Other examples of low level are traffic lights, that have in built logic and ground sensors to manage traffic flow. Conversely high level, is sparking debate amongst the scientific community, see Artificial Intelligence: The Inevitable Doom Of Mankind? Some are against even low level applications used for military applications, where the system doesn’t have sufficient logic to avoid unintended situations, for example Autonomous Weapons: an Open Letter from AI & Robotics Researchers (see previous link to Mutant Marsupials Take Up Arms Against Australian Air Force). In reality, all software has a degree of low level intelligence. High level is where the system could be considered to have free-thought or consciousness or act in such a way that it would be hard to argue that it doesn’t, in much the same way that you would argue an animal is intelligent. Most people would think of The Terminator films and Skynet as high level or situated or behavioural AI. Perhaps the technological singularity is the ultimate aim: a system’s ability to design another system that is better than itself.

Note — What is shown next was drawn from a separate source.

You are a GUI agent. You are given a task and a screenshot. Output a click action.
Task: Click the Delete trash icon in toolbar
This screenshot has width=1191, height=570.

Prolog is a is a general purpose logic programming language associated with artificial intelligence and computational linguistics where as we generally use declarative programming languages.
The objective of this article was to provide a rudimentary introduction to OOP, the concept of class and objects as well as throwing some fun stuff in like Artificial Intelligence (AI). It’s easy to get carried away with articles like this, so hopefully I have struck the right balance. For me it’s obvious to tie in the concepts of scoping, defining and documenting business requirements as well as prototyping within the same article, given that the intended audience are potential clients. At the extreme end AI goes hand in glove with OOP, which is perhaps we have got carried away as it’s such a vast topic and widely misreported by the media.
OOP is at our core, as is making things simple, hence our logo based on Piet Mondrian’s work:
The purist approach to a visual and emotional statement was the objective that the artist was trying to achieve in his deconstructive work, removing all unnecessary and distracting elements from the core message.
What excites us these days are the opportunities to develop applications that enable businesses to operate more efficiently and enable business owner / managers to make informed decisions.